The CPU provides the circuits that implement the computer’s instruction set—its machine language. It is composed of an arithmetic-logic unit (ALU) and control circuits. The ALU carries out basic arithmetic and logic operations, and the control section determines the sequence of operations, including branch instructions that transfer control from one part of a program to another. Although the main memory was once considered part of the CPU, today it is regarded as separate. The boundaries shift, however, and CPU chips now also contain some high-speed cache memory where data and instructions are temporarily stored for fast access.

The ALU has circuits that add, subtract, multiply, and divide two arithmetic values, as well as circuits for logic operations such as AND and OR (where a 1 is interpreted as true and a 0 as false, so that, for instance, 1 AND 0 = 0; see Boolean algebra). The ALU has several to more than a hundred registers that temporarily hold results of its computations for further arithmetic operations or for transfer to main memory.

The circuits in the CPU control section provide branch instructions, which make elementary decisions about what instruction to execute next. For example, a branch instruction might be “If the result of the last ALU operation is negative, jump to location A in the program; otherwise, continue with the following instruction.” Such instructions allow “if-then-else” decisions in a program and execution of a sequence of instructions, such as a “while-loop” that repeatedly does some set of instructions while some condition is met. A related instruction is the subroutine call, which transfers execution to a subprogram and then, after the subprogram finishes, returns to the main program where it left off.

In a stored-program computer, programs and data in memory are indistinguishable. Both are bit patterns—strings of 0s and 1s—that may be interpreted either as data or as program instructions, and both are fetched from memory by the CPU. The CPU has a program counter that holds the memory address (location) of the next instruction to be executed. The basic operation of the CPU is the “fetch-decode-execute” cycle:

• Fetch the instruction from the address held in the program counter, and store it in a register.
• Decode the instruction. Parts of it specify the operation to be done, and parts specify the data on which it is to operate.
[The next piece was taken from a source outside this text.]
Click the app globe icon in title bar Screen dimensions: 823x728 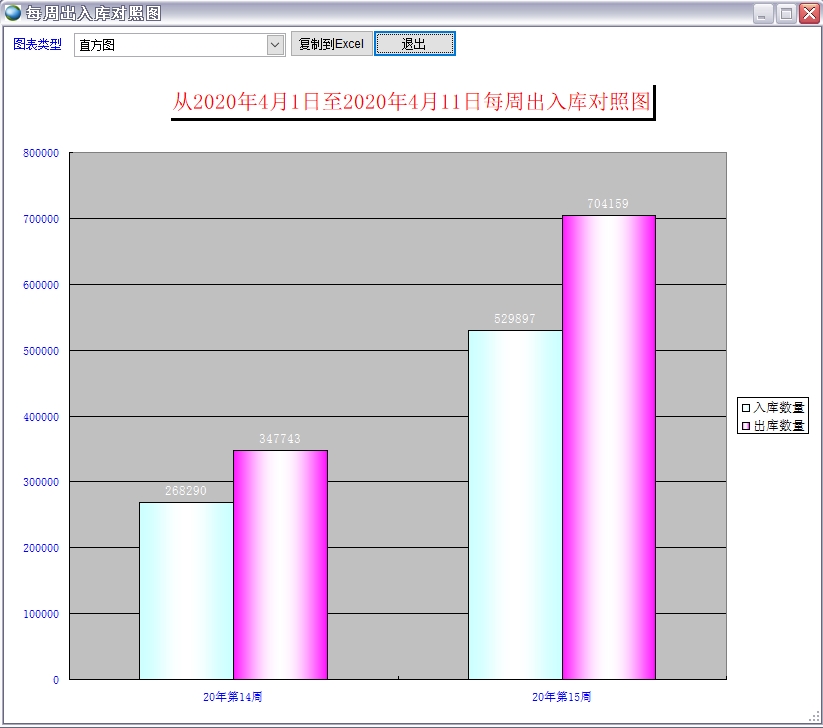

These may be in CPU registers or in memory locations. If it is a branch instruction, part of it will contain the memory address of the next instruction to execute once the branch condition is satisfied.
• Fetch the operands, if any.
• Execute the operation if it is an ALU operation.
• Store the result (in a register or in memory), if there is one.
• Update the program counter to hold the next instruction location, which is either the next memory location or the address specified by a branch instruction.

At the end of these steps the cycle is ready to repeat, and it continues until a special halt instruction stops execution. Steps of this cycle and all internal CPU operations are regulated by a clock that oscillates at a high frequency (now typically measured in gigahertz, or billions of cycles per second). Another factor that affects performance is the “word” size—the number of bits that are fetched at once from memory and on which CPU instructions operate. Digital words now consist of 32 or 64 bits, though sizes from 8 to 128 bits are seen.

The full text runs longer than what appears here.